The story never explains its headline that tPA “may prevent disability from mild stroke.” How often was this seen? How can you draw that conclusion from the records of 4 people?
This story may have received a generous score of 3 stars but its shortcomings are very difficult to overlook.
Mild stroke is an important health issue. It deserves more explanation than what was given in this story.
The story states that the drug costs about $2,000.
No, as in “evidence” above, the benefits in the 4 patients are really never explained.
Not good enough. The story only says the drug isn’t without risks, chiefly brain bleeding. How often does this occur? This is a big issue. If even one of the 4 people whose records show they got tPA in this analysis had problems after hospital discharge, that could throw any potential benefit out the window.
This is a weakness in the story.
If only 1% of patients (4 in all) in the analysis were given tPA, how can such sweeping recommendations be made? The story never addressed this.
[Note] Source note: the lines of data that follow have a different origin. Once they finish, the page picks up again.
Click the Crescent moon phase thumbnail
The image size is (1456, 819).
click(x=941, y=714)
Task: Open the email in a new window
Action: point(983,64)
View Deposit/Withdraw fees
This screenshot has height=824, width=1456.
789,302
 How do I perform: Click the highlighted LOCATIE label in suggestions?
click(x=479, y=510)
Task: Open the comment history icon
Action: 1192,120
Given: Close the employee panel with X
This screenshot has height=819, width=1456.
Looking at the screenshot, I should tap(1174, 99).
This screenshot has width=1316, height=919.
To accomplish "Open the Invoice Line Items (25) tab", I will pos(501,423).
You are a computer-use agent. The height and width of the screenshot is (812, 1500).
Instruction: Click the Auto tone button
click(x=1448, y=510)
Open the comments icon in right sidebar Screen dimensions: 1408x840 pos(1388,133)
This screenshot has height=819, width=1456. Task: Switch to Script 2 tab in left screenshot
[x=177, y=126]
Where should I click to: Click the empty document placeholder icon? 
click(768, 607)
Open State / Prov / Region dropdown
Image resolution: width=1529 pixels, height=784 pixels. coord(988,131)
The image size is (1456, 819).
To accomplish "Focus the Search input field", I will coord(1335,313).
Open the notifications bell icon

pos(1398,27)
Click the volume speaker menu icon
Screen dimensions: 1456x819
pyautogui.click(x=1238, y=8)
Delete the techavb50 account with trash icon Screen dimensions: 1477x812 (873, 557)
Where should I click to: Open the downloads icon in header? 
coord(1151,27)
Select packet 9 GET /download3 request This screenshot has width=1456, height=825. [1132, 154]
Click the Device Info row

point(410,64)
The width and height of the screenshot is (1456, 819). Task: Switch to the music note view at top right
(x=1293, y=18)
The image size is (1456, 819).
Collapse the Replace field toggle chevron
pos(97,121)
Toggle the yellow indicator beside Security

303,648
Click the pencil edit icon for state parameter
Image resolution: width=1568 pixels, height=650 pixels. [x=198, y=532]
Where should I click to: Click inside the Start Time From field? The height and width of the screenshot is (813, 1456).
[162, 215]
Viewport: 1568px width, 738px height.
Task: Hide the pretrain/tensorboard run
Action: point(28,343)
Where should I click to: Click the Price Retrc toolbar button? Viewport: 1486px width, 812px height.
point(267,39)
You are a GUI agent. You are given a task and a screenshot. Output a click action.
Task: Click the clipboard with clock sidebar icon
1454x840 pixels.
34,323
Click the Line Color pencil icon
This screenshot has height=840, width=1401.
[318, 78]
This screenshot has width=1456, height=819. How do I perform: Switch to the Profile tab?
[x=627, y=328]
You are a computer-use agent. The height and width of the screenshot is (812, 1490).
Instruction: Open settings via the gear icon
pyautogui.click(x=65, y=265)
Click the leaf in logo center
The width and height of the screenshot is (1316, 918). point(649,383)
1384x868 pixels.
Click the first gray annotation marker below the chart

We do, however, always appreciate the boilerplate language about the limitations of talks given at scientific meetings.
There is no disease-mongering of mild stroke.
One independent source was quoted. But it would have been better if he’d been quoted on the quality of the evidence.
There is no discussion about alternative approaches for people with mild strokes. At best, the story compared the new treatment (in a sample of 4 patients!) with routine standard of care (unexplained). The problem is that the story never told us how the 4 patients treated with tPA fared.
The story isn’t crystal clear on the widespread availability of the drug tPA but it can be inferred from the story.
It’s clear from the story that it would be a relatively novel approach to give tPA to mild stroke patients, since it appears it is hardly ever done now.
It does not appear that the story relied solely on a news release.